── THE DATA ──

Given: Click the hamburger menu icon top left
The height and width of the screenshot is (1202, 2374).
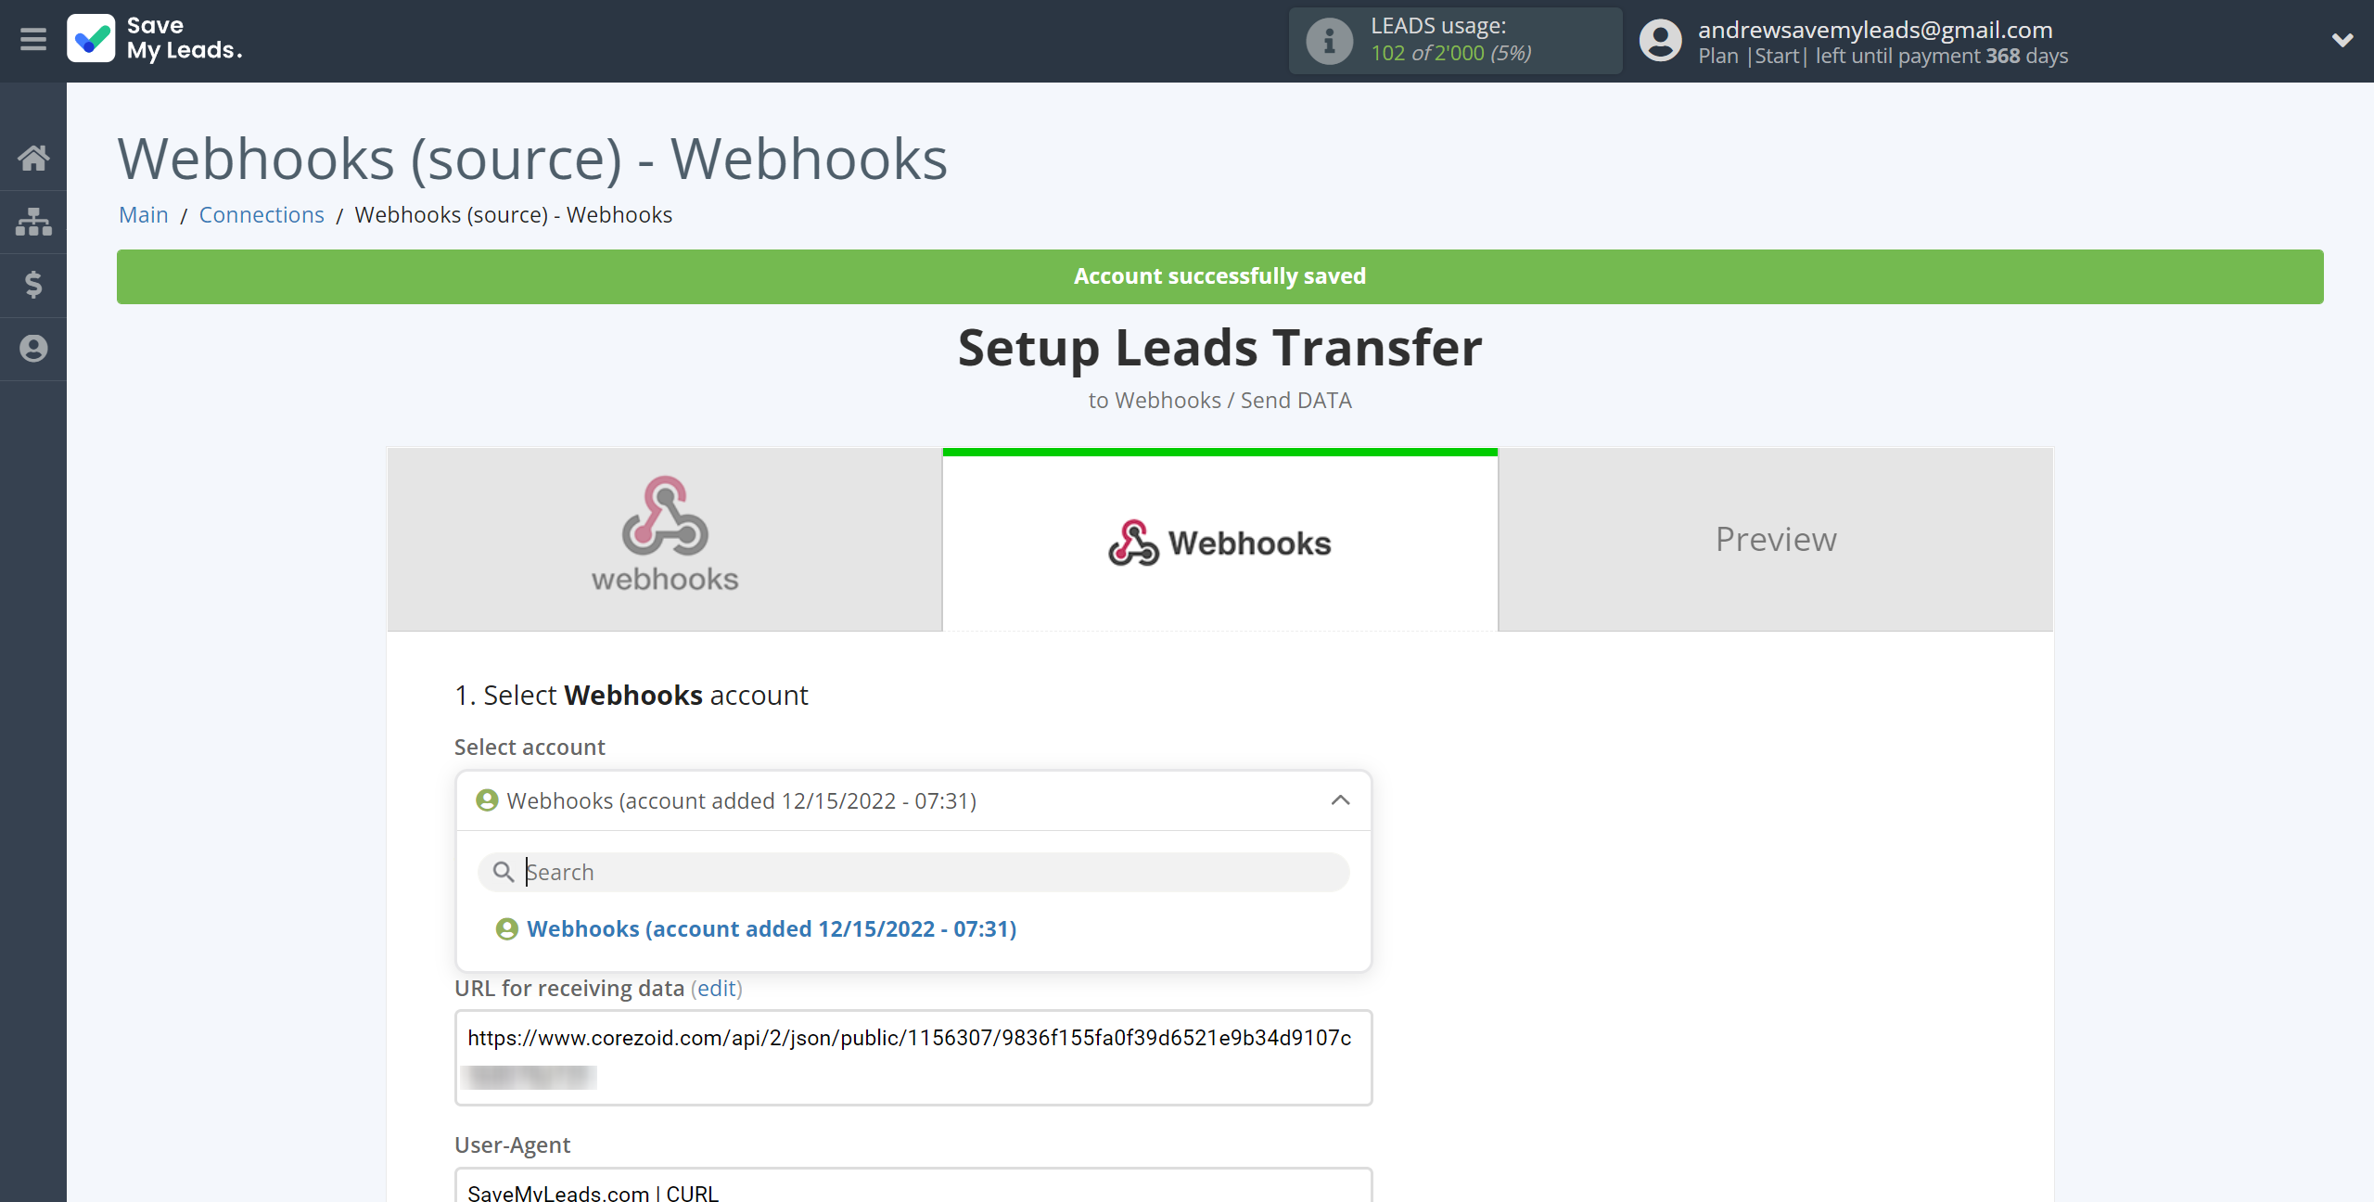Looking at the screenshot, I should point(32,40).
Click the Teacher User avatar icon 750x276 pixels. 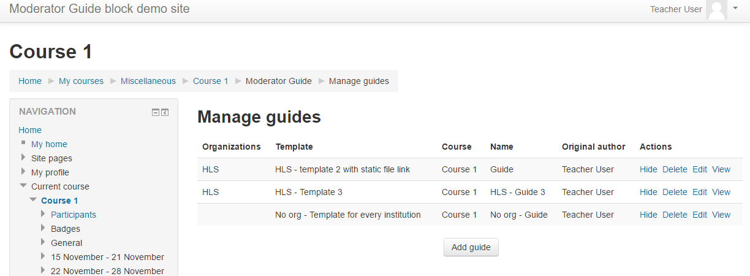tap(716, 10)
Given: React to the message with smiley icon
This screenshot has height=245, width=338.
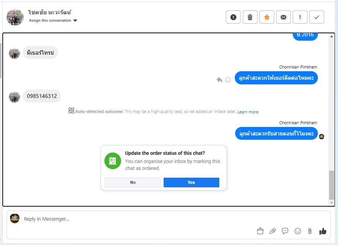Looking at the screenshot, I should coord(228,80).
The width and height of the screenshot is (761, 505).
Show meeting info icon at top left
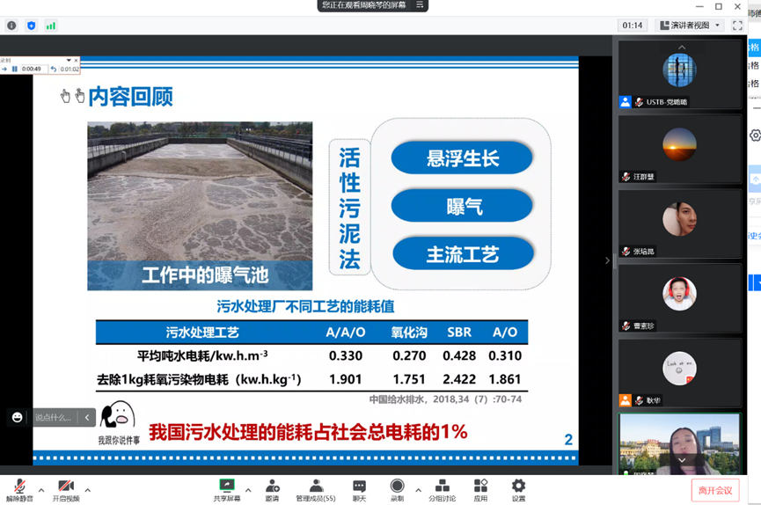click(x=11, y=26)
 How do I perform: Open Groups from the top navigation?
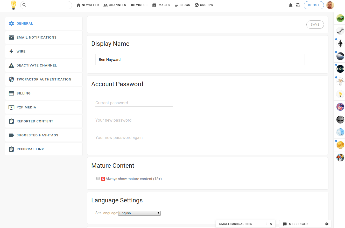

───

▶ _EXERCISE DIRECTIONS_:
Beginning at the line with "Show meeting info icon at top left", reproduce word for word each line through the last line of the records. Include both ends but no pictures.

▶ _SOLUTION_:
Show meeting info icon at top left
click(x=11, y=26)
 How do I perform: Open Groups from the top navigation?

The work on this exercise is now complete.